Unfortunately, much of the discussion I saw centered on the killer's manifesto. It seems that people wanted to delve deeply into his ideas and figure out which of those ideas are particularly dangerous. The implicit concern among these thinkers appears to be that some ideas can turn good people into killers; that we ought to hunt down these evil ideas, expose them for what they are, and…? Eradicate murder?

These folks mean well, but their thinking is sadly misguided. First of all, death and destruction has used any and every available philosophical justification. The fact that people use a given idea as a pretense to commit murder says nothing about the quality of those ideas. Murder has been committed in the name of god and anti-god, christ and antichrist, communism and capitalism, individualism and community. Every conceivable belief system has had its fair share of zealots and crazies, ready to pull the trigger at a moment's notice. Zealotry -- even murderous zealotry -- is not unique to any particular set of ideas. And since it isn't, we can't use the existence of a murderer who believed XYZ as evidence showing the bankruptcy of belief XYZ.

Secondly, though, and most importantly, we are talking about a killer, a mass murderer. We are talking about a young man who created some kind of manifesto for the world to analyze, and who then went on a media-captivating killing spree so that his manifesto would be analyzed. We're talking about a man who was callous, opportunistic, and bold; a man who was immoral, deceptive, and manipulative; a man who was shameless, arrogant, entitled, envious, and exploitative.

In other words, we are talking about a deeply disturbed individual with an atypical neurological construct. A sick man. A madman.

To be sure, understanding the pathologies of the criminally insane is a worthwhile endeavor; but rooting-out bad philosophies from the screeds of a psychopath is a fool's errand. This was a nutcase who wrote nutty things. His problem wasn't that he was a perfectly well-adjusted individual who, once having stumbled onto a bad philosophy, grew into a murderous savage. No, his problem was that his brain wasn't normal or healthy, and that he could use literally any philosophy he encountered to justify his terrible rampage.

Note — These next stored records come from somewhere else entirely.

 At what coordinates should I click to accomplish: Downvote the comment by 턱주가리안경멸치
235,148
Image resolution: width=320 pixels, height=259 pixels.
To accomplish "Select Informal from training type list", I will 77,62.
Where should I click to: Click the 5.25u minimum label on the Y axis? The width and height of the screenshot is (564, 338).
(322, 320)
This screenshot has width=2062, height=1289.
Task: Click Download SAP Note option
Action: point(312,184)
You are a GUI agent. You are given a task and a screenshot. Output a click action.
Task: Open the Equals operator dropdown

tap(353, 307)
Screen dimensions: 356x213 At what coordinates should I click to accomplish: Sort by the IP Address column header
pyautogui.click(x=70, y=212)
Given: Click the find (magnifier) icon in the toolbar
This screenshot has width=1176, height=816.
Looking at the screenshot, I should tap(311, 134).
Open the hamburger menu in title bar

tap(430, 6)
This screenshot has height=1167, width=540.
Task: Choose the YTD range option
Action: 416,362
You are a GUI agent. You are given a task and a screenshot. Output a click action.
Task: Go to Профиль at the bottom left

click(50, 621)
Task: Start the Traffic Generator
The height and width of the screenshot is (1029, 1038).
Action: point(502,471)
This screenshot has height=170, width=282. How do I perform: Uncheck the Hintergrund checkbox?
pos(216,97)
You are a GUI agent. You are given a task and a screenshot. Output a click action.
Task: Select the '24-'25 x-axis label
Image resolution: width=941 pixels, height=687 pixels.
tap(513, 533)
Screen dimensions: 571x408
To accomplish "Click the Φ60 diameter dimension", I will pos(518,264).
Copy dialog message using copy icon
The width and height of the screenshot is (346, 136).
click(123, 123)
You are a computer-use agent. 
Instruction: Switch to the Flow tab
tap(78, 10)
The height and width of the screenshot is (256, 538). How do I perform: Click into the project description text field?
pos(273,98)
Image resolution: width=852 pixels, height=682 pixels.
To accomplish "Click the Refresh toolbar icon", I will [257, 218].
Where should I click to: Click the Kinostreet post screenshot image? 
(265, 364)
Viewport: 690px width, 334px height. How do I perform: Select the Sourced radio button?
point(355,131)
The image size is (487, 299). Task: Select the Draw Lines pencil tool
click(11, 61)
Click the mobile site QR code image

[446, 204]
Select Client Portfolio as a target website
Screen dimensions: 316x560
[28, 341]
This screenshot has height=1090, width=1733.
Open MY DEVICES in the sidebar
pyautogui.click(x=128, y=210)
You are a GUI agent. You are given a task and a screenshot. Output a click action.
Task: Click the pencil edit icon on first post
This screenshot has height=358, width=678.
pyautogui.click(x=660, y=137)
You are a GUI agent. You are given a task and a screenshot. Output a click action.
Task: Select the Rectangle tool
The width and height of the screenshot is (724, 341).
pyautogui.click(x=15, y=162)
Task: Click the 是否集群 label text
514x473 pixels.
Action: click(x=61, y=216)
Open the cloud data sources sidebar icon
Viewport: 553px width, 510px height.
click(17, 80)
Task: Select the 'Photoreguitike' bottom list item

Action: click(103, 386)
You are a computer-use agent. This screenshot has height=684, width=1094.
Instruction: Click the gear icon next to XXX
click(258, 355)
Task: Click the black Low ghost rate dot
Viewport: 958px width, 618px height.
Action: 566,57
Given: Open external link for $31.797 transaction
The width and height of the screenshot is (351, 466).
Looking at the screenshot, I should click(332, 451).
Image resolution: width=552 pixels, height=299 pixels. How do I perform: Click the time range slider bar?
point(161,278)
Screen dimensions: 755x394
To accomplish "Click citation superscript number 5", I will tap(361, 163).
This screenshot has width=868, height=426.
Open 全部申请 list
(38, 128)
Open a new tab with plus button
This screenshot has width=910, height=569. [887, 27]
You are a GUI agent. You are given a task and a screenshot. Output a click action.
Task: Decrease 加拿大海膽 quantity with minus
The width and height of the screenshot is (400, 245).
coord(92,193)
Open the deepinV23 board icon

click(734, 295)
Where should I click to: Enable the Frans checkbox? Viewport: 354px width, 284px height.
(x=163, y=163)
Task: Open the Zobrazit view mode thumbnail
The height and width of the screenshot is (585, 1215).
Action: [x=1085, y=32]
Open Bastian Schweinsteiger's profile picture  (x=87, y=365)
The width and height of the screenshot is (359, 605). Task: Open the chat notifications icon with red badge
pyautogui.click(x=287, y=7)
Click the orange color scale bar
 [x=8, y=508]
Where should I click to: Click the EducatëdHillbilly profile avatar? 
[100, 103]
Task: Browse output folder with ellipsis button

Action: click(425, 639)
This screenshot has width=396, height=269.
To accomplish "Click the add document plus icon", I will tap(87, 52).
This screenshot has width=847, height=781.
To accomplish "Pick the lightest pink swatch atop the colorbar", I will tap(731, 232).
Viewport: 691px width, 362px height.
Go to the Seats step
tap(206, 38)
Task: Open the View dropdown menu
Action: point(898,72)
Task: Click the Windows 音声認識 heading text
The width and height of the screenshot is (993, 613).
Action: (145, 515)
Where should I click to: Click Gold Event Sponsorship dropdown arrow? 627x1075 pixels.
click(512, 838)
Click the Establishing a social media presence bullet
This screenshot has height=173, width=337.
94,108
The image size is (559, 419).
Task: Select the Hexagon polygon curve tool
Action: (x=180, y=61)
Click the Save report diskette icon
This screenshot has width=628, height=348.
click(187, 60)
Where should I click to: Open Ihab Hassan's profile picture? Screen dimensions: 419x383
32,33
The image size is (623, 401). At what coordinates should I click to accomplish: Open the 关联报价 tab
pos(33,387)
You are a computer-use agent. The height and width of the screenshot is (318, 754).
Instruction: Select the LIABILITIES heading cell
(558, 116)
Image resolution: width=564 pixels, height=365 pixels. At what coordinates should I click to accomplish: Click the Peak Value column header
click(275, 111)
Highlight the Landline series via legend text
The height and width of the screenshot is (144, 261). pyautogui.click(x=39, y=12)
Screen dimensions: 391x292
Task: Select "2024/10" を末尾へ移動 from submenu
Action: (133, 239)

I do understand the impulse of a philosopher, having encountered a disturbed manifesto, to poke holes in that manifesto's flaws in an effort to somehow defeat the evil he's encountered. But this is a defense mechanism, or a type of grief. This is an exercise in trying to shun the evil ex post facto. The truth is, evil will always be there, because in many cases evil is biological. That's what happened in New Zealand, tragic as it might be. The key to stopping this kind of evil in the future is in recognizing sick people and giving them therapeutic treatment before they have an opportunity to act out. Trying to prevent evil ideas from corrupting sick minds is foolish, because sick minds can corrupt even the best of ideas. That's precisely what makes them sick minds.